В «Светлом пути» Таня Морозова смотрит в зеркало и видит себя такой какой была в домработницах. В одном кадре артистка Орлова снята в двух обличьях. Это своеобразная подготовка комедии «Весны», где, как вы знаете, Любовь Петровна воплотила два разных образа — известной ученой и молодой актрисы. В «Весне» целая программа моей дальнейшей работы. Если помните, в этой картине Глинка поет свой романс на стихи Пушкина «Я помню чудное мгновенье». Это заявка на фильм о великом русском композиторе. Здесь же есть два артиста в роли Гоголя. Это своеобразная проба актеров для будущего произведения о писателе. В «Весне» есть и Маяковский и Пушкин... Все это пристрелка для дальнейших постановок... (Из конспектов лекций по кинорежиссуре.)
Выводя на экран фигуру кинорежиссера, Александров не мог не вложить в этот образ что-то свое, кровное — то, с чем связан для него процесс съемок, о чем он думал, к чему стремился в своей деятельности.
«Весна» — в общем-то итоговое произведение для Григория Васильевича. И не только потому, что оно связано с круглой датой — 25-летием его деятельности в кино, — но и потому, что им завершается важнейший этап творческой биографии режиссера Александрова.
Если на творчество художника смотреть как на непрерывный рассказ, где мотивы и персонажи перекликаются, а также дополняются и развиваются в последующих произведениях, где одна мысль продолжает и обогащает другую, ранее выраженную, то можно прийти к выводу, что главные действующие лица «Весны» в какой-то степени завершают линии героев прежних александровских комедий.
Истоки образа Громова можно усмотреть в молодом и скромном режиссере цирка Мартынове. Уже тогда, в самом начале карьеры, в нем угадывались и решительность, и воображение, и хватка. Конечно, он мог перейти в кино, открывавшее больший творческий простор, поднатореть в своем деле и превратиться в избалованного успехами, самоуверенного мэтра.

▶ _Что сделать_
**A.** С какой круглой датой, согласно тексту о фильме «Весна», связан этот фильм?
**B.** Изложите текст о фильме «Весна» в двух предложениях.
**C.** Продолжите текст о фильме «Весна», начав сразу после его последнего предложения.

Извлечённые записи
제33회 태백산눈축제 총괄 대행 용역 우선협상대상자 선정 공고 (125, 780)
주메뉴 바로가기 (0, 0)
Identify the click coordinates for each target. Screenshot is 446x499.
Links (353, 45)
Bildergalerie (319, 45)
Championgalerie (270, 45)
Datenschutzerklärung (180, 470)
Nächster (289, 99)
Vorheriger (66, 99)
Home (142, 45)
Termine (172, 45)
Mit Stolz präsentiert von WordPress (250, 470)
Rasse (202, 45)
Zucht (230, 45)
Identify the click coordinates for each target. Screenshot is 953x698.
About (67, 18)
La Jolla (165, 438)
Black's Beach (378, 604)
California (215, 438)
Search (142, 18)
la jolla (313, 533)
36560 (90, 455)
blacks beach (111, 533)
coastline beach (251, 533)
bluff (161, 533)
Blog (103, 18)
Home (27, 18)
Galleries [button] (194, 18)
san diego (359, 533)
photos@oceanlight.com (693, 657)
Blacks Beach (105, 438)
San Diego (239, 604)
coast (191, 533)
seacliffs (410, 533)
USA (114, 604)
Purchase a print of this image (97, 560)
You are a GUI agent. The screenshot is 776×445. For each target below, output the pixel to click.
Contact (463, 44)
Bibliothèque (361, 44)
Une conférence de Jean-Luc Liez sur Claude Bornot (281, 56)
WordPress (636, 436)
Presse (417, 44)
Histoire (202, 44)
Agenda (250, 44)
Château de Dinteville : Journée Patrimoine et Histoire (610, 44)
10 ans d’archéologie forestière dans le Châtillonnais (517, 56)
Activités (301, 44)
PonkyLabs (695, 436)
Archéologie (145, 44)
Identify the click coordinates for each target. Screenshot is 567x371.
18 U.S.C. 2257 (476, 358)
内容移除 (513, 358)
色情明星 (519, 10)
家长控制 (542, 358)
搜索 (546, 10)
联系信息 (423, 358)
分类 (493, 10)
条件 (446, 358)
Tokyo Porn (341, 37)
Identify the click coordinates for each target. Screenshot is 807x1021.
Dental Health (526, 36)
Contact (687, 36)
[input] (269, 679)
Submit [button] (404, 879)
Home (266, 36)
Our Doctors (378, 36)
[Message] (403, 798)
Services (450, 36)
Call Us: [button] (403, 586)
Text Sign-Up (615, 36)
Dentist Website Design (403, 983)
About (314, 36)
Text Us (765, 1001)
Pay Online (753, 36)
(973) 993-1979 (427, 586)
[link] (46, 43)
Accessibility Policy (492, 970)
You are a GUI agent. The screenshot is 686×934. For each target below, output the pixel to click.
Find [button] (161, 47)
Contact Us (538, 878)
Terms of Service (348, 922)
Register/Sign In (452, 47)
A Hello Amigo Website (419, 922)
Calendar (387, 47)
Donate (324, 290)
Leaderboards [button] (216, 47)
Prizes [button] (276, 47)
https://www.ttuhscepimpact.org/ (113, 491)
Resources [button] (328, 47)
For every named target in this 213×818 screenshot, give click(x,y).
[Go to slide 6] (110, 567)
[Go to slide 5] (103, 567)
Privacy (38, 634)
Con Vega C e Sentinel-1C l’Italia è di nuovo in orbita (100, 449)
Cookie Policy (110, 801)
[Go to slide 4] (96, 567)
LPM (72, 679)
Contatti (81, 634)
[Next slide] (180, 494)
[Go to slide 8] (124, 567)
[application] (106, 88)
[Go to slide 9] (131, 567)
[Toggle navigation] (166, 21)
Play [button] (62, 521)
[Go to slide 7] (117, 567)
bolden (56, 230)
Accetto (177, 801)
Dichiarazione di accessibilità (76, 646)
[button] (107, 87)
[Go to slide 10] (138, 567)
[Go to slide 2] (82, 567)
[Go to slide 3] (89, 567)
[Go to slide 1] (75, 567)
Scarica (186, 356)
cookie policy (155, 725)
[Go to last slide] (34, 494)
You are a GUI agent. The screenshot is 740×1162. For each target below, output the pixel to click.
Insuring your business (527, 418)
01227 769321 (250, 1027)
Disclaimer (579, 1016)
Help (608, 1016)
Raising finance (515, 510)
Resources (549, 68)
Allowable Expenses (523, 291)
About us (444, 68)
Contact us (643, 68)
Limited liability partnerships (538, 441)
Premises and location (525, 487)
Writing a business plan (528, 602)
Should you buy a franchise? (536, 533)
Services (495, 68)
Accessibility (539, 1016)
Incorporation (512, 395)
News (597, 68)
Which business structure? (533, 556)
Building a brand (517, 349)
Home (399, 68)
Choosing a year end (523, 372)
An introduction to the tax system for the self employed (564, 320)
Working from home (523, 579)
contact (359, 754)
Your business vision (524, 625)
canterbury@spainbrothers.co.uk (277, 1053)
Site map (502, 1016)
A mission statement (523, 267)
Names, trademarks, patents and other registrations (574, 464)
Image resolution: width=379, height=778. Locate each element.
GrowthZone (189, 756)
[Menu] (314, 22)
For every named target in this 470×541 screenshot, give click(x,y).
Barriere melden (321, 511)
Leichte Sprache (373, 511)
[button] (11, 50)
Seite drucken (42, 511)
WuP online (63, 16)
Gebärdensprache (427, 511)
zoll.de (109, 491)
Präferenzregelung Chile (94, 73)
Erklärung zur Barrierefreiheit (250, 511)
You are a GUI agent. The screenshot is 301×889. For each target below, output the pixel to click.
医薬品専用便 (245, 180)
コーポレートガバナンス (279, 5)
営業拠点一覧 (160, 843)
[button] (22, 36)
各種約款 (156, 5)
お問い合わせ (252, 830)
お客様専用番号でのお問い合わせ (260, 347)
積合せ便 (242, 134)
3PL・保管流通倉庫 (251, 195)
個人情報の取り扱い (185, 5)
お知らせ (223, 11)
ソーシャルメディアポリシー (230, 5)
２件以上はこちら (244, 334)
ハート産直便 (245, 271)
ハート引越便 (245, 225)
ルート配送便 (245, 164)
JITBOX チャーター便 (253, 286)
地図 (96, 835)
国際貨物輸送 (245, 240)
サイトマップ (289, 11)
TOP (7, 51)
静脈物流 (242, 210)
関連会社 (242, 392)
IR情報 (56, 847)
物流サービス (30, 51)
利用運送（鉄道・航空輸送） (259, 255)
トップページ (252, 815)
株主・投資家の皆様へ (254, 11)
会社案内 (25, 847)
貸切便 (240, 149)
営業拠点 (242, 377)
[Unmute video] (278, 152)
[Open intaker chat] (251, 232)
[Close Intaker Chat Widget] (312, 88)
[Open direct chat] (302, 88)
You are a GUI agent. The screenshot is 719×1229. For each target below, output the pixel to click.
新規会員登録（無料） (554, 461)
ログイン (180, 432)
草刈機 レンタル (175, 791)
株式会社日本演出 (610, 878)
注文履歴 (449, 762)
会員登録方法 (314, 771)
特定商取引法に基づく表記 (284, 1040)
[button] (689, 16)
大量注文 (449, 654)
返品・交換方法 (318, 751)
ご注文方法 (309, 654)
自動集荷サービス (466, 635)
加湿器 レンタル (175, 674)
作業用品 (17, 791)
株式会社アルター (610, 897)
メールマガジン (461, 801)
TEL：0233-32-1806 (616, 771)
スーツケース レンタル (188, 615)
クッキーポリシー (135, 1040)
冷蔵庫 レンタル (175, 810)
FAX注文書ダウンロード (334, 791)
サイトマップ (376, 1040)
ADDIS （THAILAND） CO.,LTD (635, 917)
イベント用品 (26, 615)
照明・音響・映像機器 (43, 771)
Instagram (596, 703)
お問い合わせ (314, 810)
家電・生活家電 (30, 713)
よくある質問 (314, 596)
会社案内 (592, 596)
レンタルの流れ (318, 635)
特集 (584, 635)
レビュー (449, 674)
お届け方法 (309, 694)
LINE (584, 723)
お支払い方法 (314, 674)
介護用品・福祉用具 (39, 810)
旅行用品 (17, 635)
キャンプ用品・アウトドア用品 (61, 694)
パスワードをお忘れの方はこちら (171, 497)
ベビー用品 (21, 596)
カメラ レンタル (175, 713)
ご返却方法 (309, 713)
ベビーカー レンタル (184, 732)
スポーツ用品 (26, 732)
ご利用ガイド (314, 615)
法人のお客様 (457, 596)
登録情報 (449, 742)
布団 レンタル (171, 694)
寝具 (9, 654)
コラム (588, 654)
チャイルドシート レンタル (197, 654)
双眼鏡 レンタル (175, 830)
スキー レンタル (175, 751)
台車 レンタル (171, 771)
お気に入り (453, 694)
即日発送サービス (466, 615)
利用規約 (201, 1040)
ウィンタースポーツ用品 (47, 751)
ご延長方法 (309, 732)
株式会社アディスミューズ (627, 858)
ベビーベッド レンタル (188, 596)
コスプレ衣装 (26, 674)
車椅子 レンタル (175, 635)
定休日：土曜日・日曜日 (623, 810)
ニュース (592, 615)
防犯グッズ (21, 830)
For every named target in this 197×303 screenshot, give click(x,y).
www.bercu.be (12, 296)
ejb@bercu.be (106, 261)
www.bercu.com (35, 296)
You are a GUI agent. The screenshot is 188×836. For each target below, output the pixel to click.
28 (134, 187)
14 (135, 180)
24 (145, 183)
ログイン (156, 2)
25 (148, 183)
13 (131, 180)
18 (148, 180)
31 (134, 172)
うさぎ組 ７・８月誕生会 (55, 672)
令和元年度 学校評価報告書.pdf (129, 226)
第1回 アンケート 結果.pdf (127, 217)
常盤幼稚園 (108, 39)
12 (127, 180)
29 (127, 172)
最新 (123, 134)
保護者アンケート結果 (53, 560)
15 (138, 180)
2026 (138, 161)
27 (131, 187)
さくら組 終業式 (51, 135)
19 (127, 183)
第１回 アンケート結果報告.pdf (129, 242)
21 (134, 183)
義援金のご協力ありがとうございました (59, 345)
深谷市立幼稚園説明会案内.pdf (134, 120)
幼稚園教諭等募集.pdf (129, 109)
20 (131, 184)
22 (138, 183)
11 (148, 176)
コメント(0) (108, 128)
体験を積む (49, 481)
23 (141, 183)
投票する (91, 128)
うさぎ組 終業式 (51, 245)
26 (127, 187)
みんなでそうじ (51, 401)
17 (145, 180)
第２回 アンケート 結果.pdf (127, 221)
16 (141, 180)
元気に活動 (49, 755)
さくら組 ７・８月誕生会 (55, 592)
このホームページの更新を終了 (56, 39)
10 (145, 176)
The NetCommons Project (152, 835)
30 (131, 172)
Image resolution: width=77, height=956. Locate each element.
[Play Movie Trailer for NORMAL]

▶ _Письменные ответы_
**A.** С 25-летием деятельности Александрова в кино.

**B.** «Весна» — итоговое произведение Александрова: она связана с 25-летием его деятельности в кино и завершает важнейший этап его творческой биографии. Главные герои фильма в какой-то степени завершают линии героев его прежних комедий, а истоки образа Громова можно усмотреть в режиссёре цирка Мартынове.

**C.**
Другой центральный образ — ученой Никитиной — обнаруживает сходство с Таней Морозовой из «Светлого пути». Помните, как быстро зашагала Таня, почувствовав вкус к знаниям, к образованию! Дистанция, пройденная ею в «Светлом пути» от кухарки до инженера, примерно равна дистанции, пролетевшей между фильмами, позволяющей инженеру защитить диссертацию или даже две и превратиться в видного ученого.
Опереточная актриса Шатрова, которая впервые попадает на киностудию и, демонстрируя свои способности, отплясывает чечетку, — это же Анюта из последней сцены «Веселых ребят».
Ну а образ Бубенцова (артист Р. Плятт) — новый, точный и чувствительный удар по невежеству и самодовольству. Ведь Бубенцов — это же Бывалов, хотя и в иной жизненной ситуации. Правда, за годы, прошедшие между фильмами, жизнь пообщипала ему перья, поубавила апломба... Но Бубенцов еще держится на руководящей орбите, и там, где его не знают, он, как и Бывалов, не может удержаться от того, чтобы не пустить пыль в глаза, не поиграть в авторитет. От некоторых его завиральных пассажей, пожалуй, даже отдает хлестаковщиной.
Характеризуя бесперспективность Бубенцова и его страсть загребать жар чужими руками, авторы вложили в его уста хлесткое выражение: «Где бы ни работать, только бы не работать», ставшее позднее девизом людей определенного круга, которых окрестили тунеядцами.
Ну а наиболее ярко «итоговость» картины проявилась в сценах на киностудии. Критики писали, что экскурсия на киностудию и в театр — самые слабые эпизоды «Весны». Они якобы отяжеляют фильм, путают его драматургическую концепцию, утомляют и сбивают с толку кинозрителя.
Прежде всего заметим, что если в комедии нет конкретной обстановки и деталей современной режиссеру жизни, то обстановка киностудии воссоздана с размахом и, я бы сказал, с полемическим запалом.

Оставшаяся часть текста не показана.